• **GIVEN TASK A**
In the passage on selecting by predicate dictionary, what happens when several predicates are given in one dictionary?
• **GIVEN TASK B**
Continue the passage on predicate-based selection from its last sentence.

Matching by predicate dictionary provides a flexible way to specify selections without having to write custom callbacks. A predicate is a condition which has to be fullfilled in order to include a chain, residue or atom in the results. Some of the predicates match against chain ,e.g. cname, others against residues, e.g. rname, and others against atoms, e.g. ele. When multiple predicates are specified in the dictionary, all of them have to match for an item to be included in the results.

Available Chain Predicates:

  • cname/chain: A chain is included iff the chain name it is equal to the cname/chain. To match against multiple chain names, use the plural forms cnames/chains.

Available Residue Predicates:

  • rname: A residue is included iff the residue name it is equal to rname. To match against multiple residue names, use the plural form rnames.
  • rindexRange include residues at position in a chain in the interval rindexRange[0] and rindexRange[1]. The residue at rindexRange[1] is also included. Indices are zero-based.
  • rindices includes residues at certain positions in the chain. Indices are zero based.
  • rnum includes residues having the provided residue number value. Only the numeric part is honored, insertion codes are ignored. To match against multiple residue numbers, use the plural form rnums.
  • rnumRange include residues with numbers between rnumRange[0] and rnumRange[1]. The residue with number rnumRange[1] is also included.

Available Atom Predicates:

  • aname An atom is included iff the atom name it is equal to aname. To match against multiple atom names, use the plural form anames.
  • hetatm An atom is included iff the atom hetatm flag matches the provided value.

Examples:

// select chain with name 'A' and all its residues and atoms
var chainA = myStructure.select({cname : 'A'});

// select carbon alpha  of chain 'A'. Residues with no carbon alpha will not be
// included in the result.
var chainACarbonAlpha = myStructure.select({cname : 'A', aname : 'CA'});

When none of the above selection mechanisms is flexible enough, consider using pv.mol.Mol.residueSelect(), or pv.mol.Mol.atomSelect().

Returns:pv.mol.MolView() containing the subset of chains, residues and atoms.
pv.mol.Mol.selectWithin(structure[, options])
pv.mol.MolView.selectWithin(structure[, options])

Returns an instance of pv.mol.MolView() containing chains, residues and atoms which are in spatial proximity to structure.

Arguments:
  • structurepv.mol.Mol() or pv.mol.MolView() to which proximity is required.
  • options – An optional dictionary of options to control the behavior of selectWithin (see below)

Options

  • radius sets the distance cutoff in Angstrom. The default radius is 4.

• **DATA PROVIDED**
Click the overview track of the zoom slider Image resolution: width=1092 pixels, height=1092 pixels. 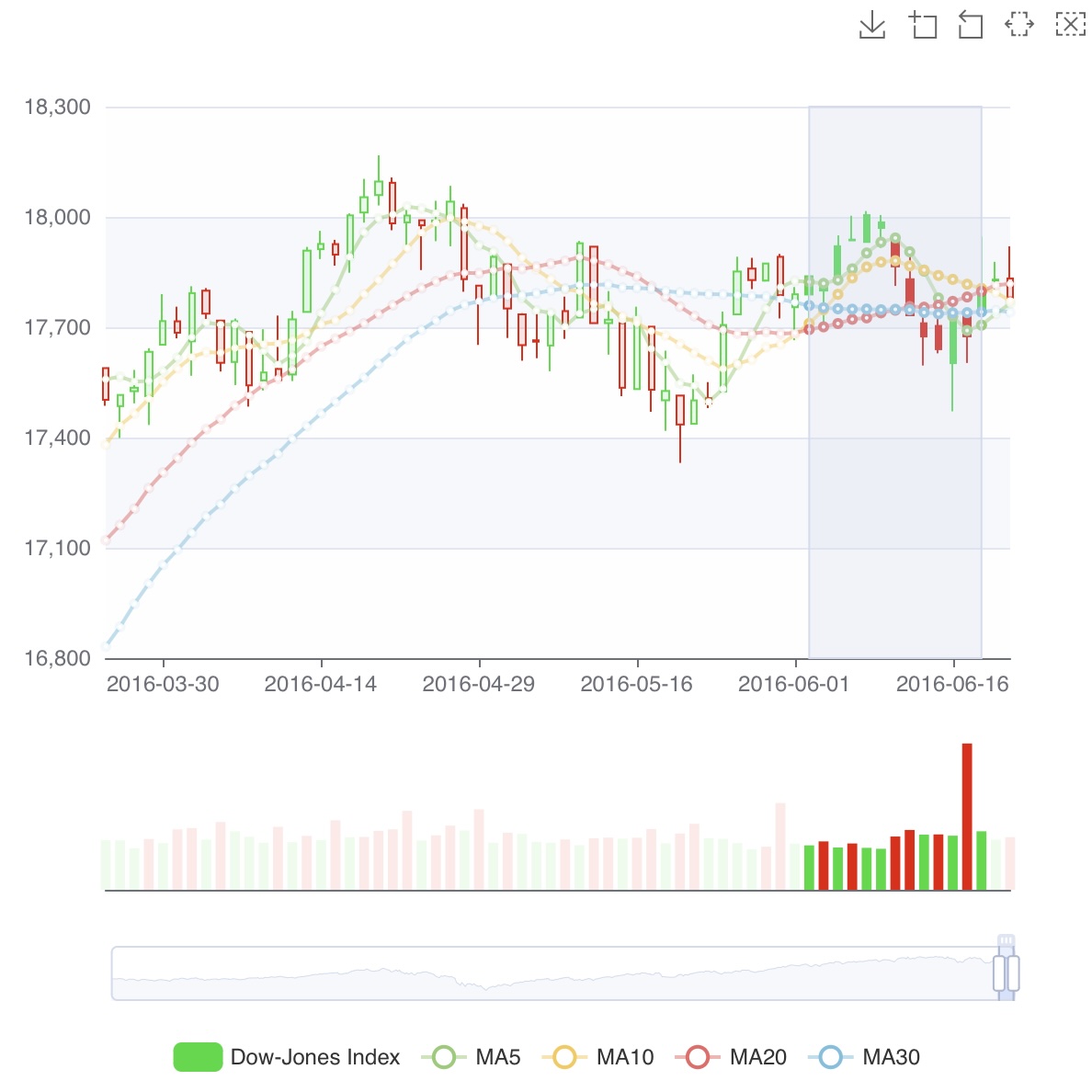[552, 973]
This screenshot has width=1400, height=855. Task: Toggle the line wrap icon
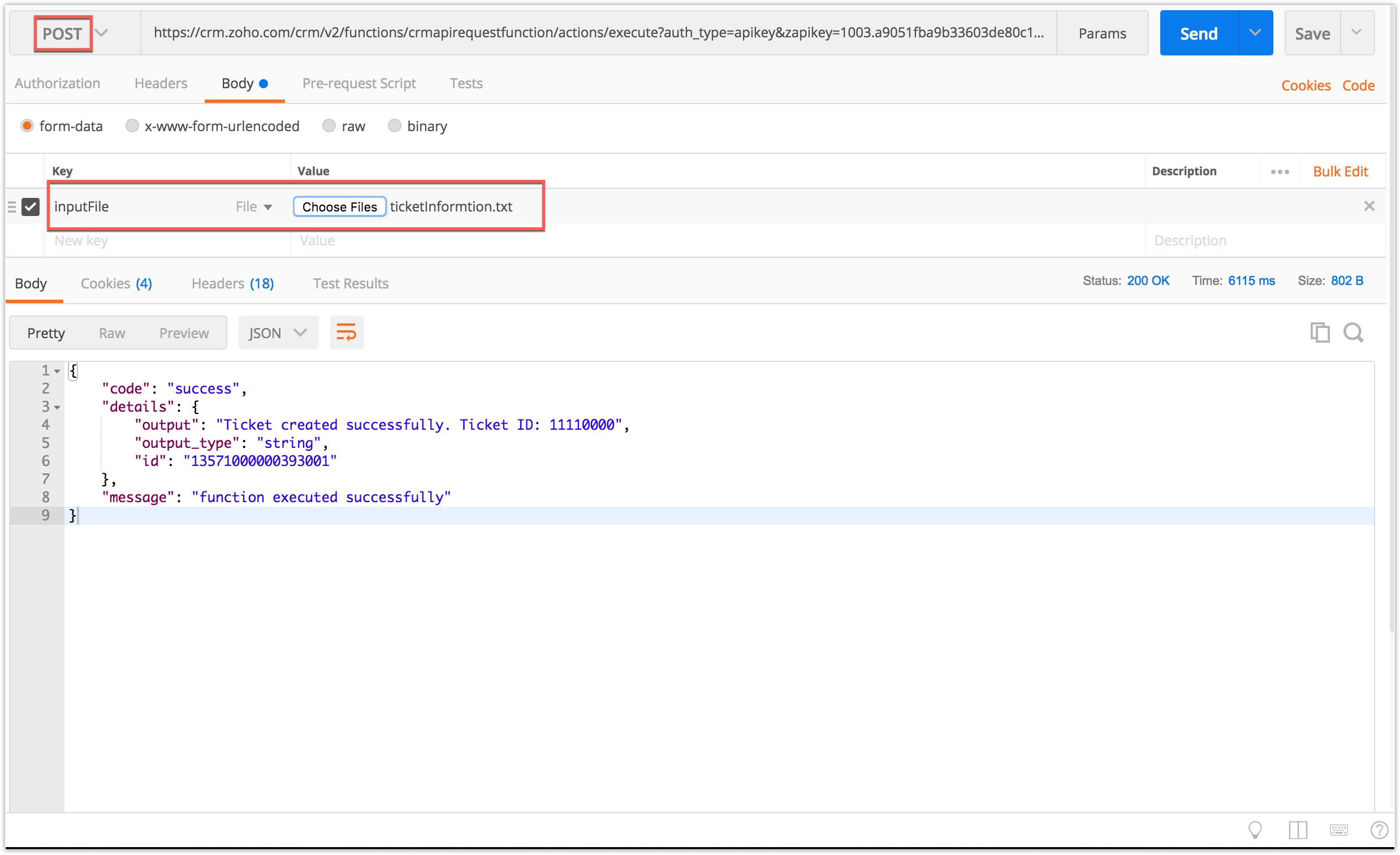point(346,332)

• **EXERCISE RESPONSE A**
All of them have to match for an item to be included in the results.

• **EXERCISE RESPONSE B**
  • matchResidues whether to use residue matching mode. When set to true, all atom of a residue are included in result as soon as one atom is in proximity.
pv.mol.Mol.residueSelect(predicate)
pv.mol.MolView.residueSelect(predicate)

Returns an instance of pv.mol.MolView() only containing residues which match the predicate function. The predicate must be a function which accepts a residue as its only argument and return true for residues to be included. For all other residues, the predicate must return false. All atoms of matching residues will be included in the view.

Example:

var oddResidues = structure.residueSelect(function(res) {
  return res.index() % 2;
});
pv.mol.Mol.atomSelect(predicate)
pv.mol.MolView.atomSelect(predicate)

Returns an instance of pv.mol.MolView() only containing atoms which match the predicate function. The predicate must be a function which accepts an atom as its only argument and return true for atoms to be included. For all other atoms, the predicate must return false.

Example:

var carbonAlphas = structure.atomSelect(function(atom) {
  return res.name() === 'CA';
});
pv.mol.Mol.addChain(name)

Adds a new chain with the given name to the structure

Arguments:
  • name – the name of the chain
Returns:

the newly created pv.mol.Chain() instance
pv.mol.MolView.addChain(residue, includeAllResiduesAndAtoms)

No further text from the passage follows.